Copy out exactly the lines below that run from the one holding "Image resolution: width=1553, height=2380." to the one holding "[Share on Whatsapp]", keeping both of those lines and no others.

#### [Extracted records]
● ● ● ● ● ● ●
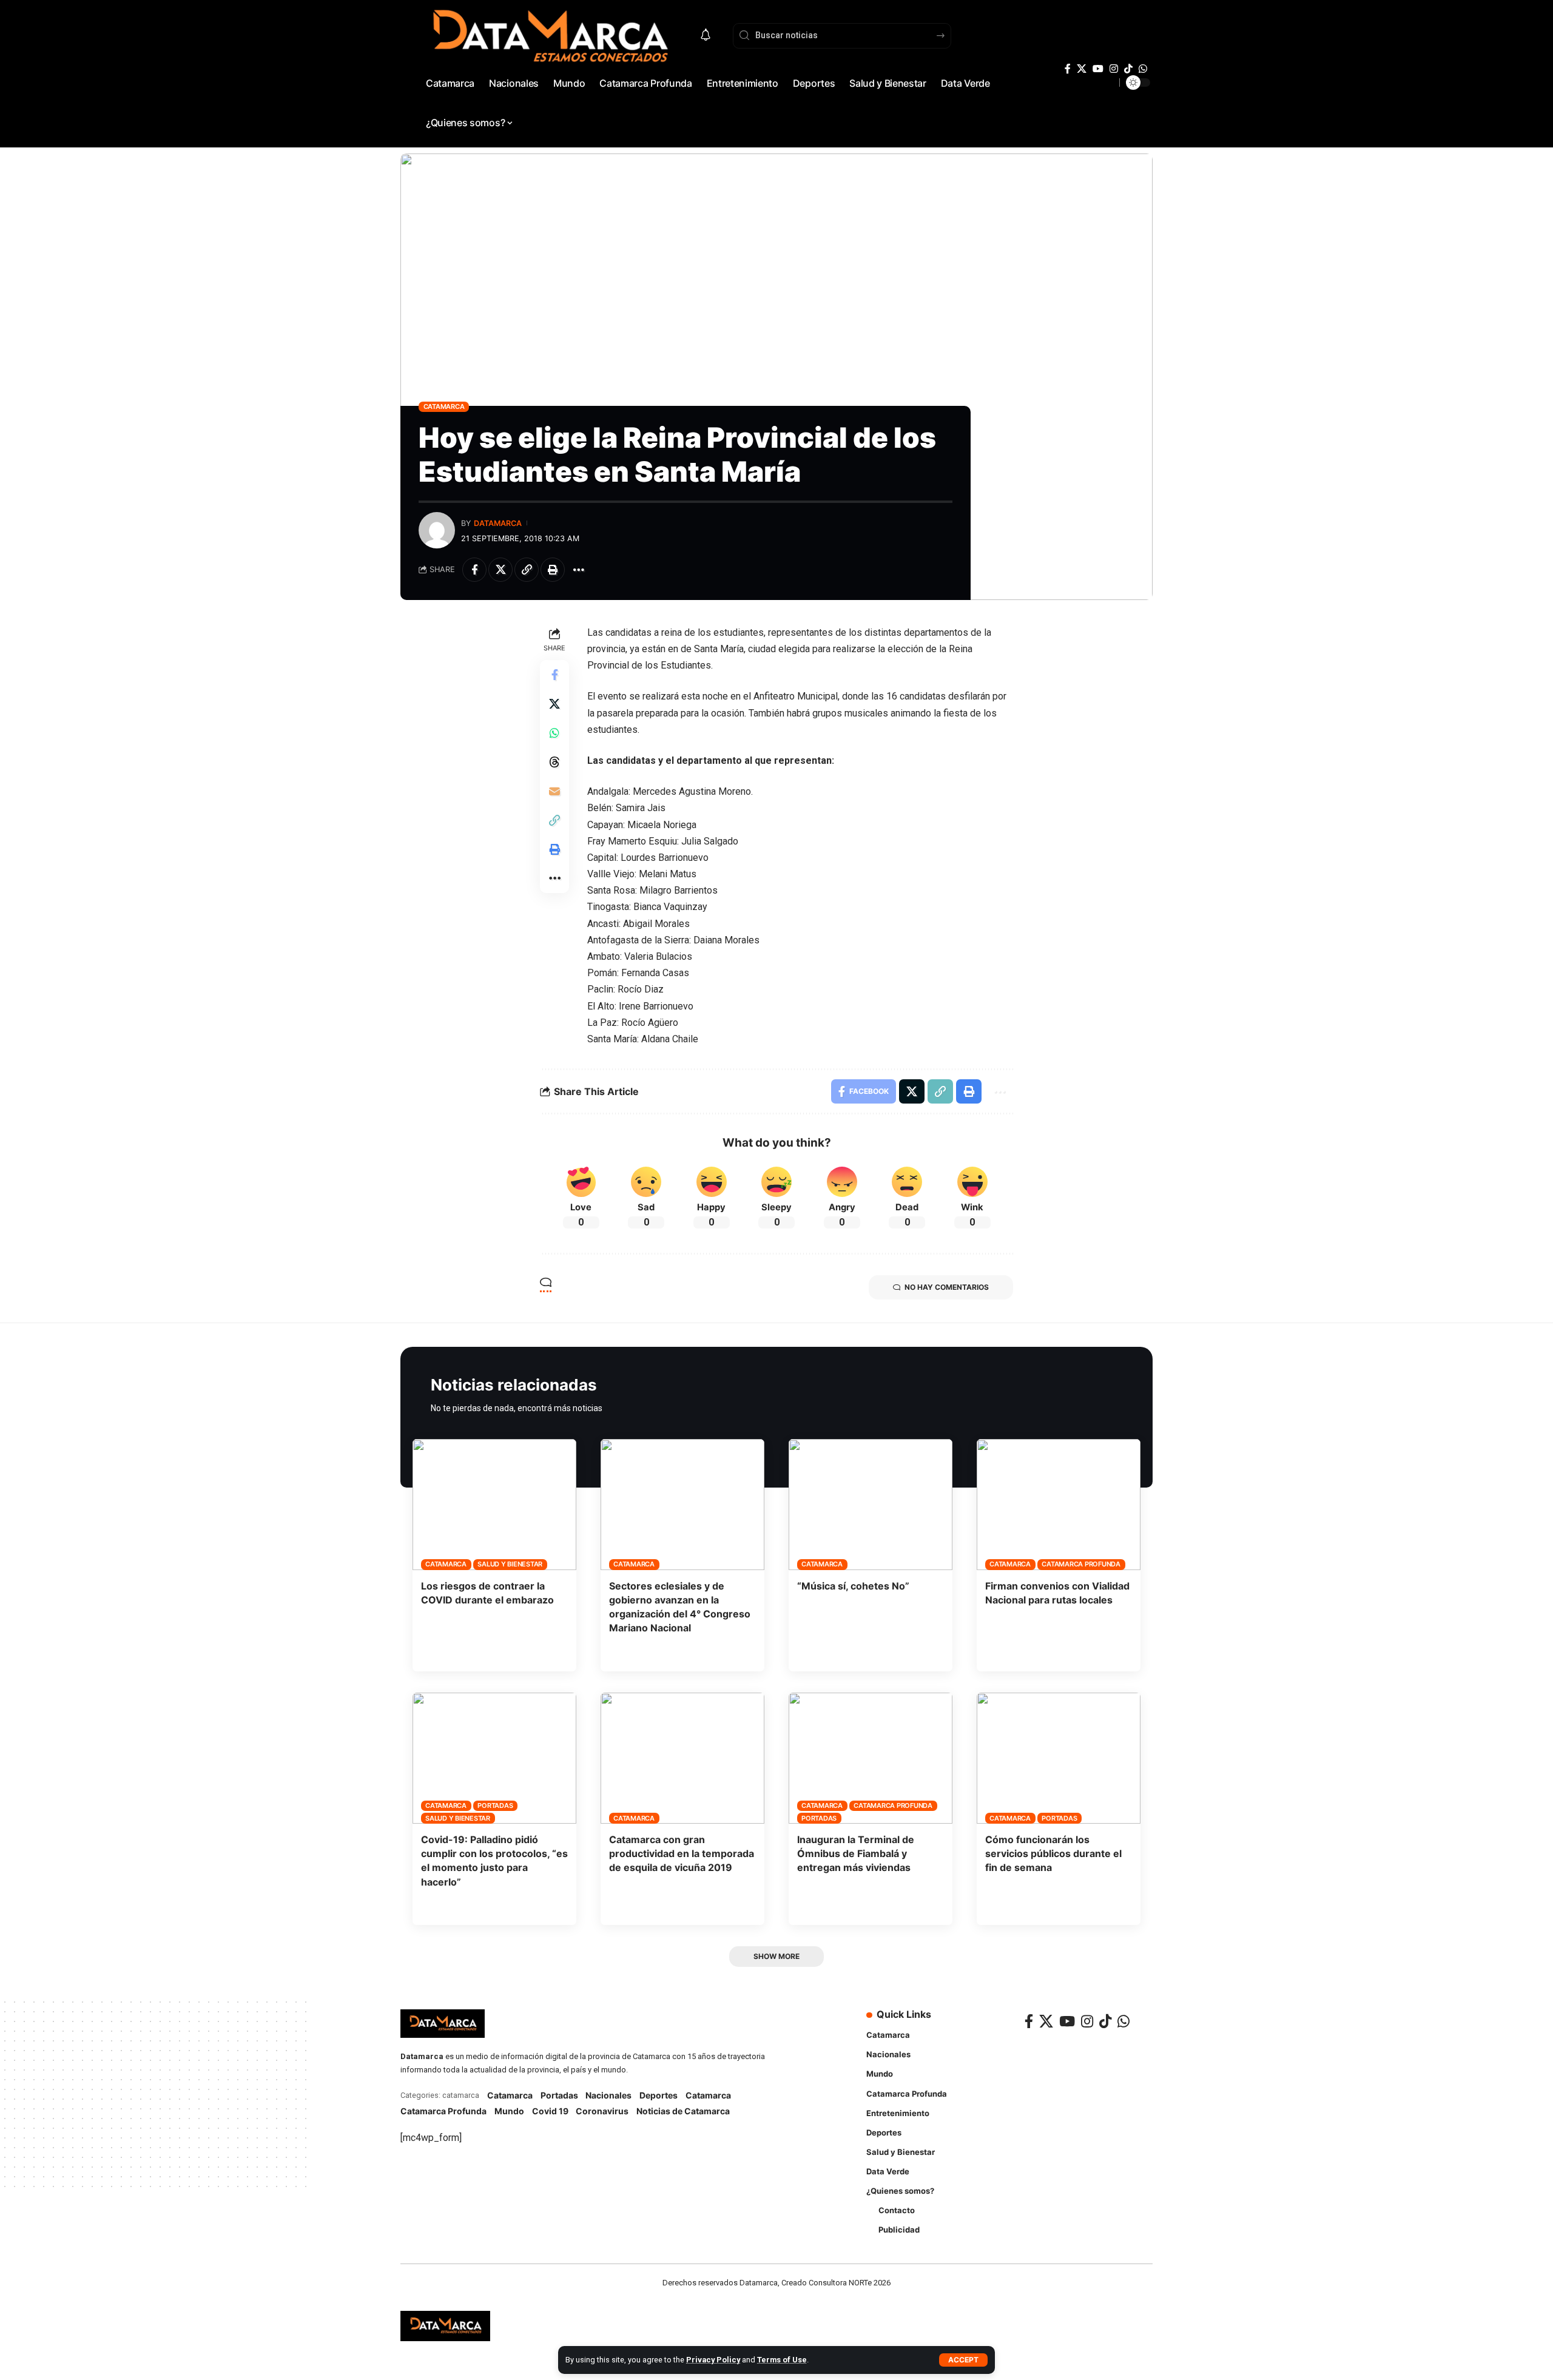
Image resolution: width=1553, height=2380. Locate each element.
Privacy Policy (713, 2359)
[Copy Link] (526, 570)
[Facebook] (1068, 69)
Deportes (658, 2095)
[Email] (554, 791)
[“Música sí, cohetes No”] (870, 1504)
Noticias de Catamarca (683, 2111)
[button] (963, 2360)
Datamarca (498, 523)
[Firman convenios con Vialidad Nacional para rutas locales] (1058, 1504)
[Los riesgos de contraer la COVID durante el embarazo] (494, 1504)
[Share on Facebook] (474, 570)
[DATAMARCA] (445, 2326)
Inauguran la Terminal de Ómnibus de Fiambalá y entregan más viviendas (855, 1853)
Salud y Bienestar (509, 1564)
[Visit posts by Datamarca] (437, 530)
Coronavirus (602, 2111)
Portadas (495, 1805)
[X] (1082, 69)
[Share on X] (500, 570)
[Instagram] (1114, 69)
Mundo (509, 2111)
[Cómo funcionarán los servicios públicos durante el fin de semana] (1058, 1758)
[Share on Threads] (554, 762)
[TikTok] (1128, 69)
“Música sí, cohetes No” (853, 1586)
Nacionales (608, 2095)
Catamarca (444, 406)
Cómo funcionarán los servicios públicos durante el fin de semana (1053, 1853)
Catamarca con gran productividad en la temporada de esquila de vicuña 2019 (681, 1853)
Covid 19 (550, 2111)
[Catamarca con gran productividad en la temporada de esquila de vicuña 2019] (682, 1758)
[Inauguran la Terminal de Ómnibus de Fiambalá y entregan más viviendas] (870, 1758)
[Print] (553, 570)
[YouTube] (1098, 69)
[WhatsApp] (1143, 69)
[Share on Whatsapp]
● ● ● ● ● ● ●
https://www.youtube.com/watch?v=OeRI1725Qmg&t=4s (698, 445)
● ● ● ● ● ● ●
#### [Finished task]
Image resolution: width=1553, height=2380. Locate each element.
Privacy Policy (713, 2359)
[Copy Link] (526, 570)
[Facebook] (1068, 69)
Deportes (658, 2095)
[Email] (554, 791)
[“Música sí, cohetes No”] (870, 1504)
Noticias de Catamarca (683, 2111)
[button] (963, 2360)
Datamarca (498, 523)
[Firman convenios con Vialidad Nacional para rutas locales] (1058, 1504)
[Los riesgos de contraer la COVID durante el embarazo] (494, 1504)
[Share on Facebook] (474, 570)
[DATAMARCA] (445, 2326)
Inauguran la Terminal de Ómnibus de Fiambalá y entregan más viviendas (855, 1853)
Salud y Bienestar (509, 1564)
[Visit posts by Datamarca] (437, 530)
Coronavirus (602, 2111)
Portadas (495, 1805)
[X] (1082, 69)
[Share on X] (500, 570)
[Instagram] (1114, 69)
Mundo (509, 2111)
[Cómo funcionarán los servicios públicos durante el fin de semana] (1058, 1758)
[Share on Threads] (554, 762)
[TikTok] (1128, 69)
“Música sí, cohetes No” (853, 1586)
Nacionales (608, 2095)
Catamarca (444, 406)
Cómo funcionarán los servicios públicos durante el fin de semana (1053, 1853)
Catamarca con gran productividad en la temporada de esquila de vicuña 2019 (681, 1853)
Covid 19 (550, 2111)
[Catamarca con gran productividad en la temporada de esquila de vicuña 2019] (682, 1758)
[Inauguran la Terminal de Ómnibus de Fiambalá y entregan más viviendas] (870, 1758)
[Print] (553, 570)
[YouTube] (1098, 69)
[WhatsApp] (1143, 69)
[Share on Whatsapp]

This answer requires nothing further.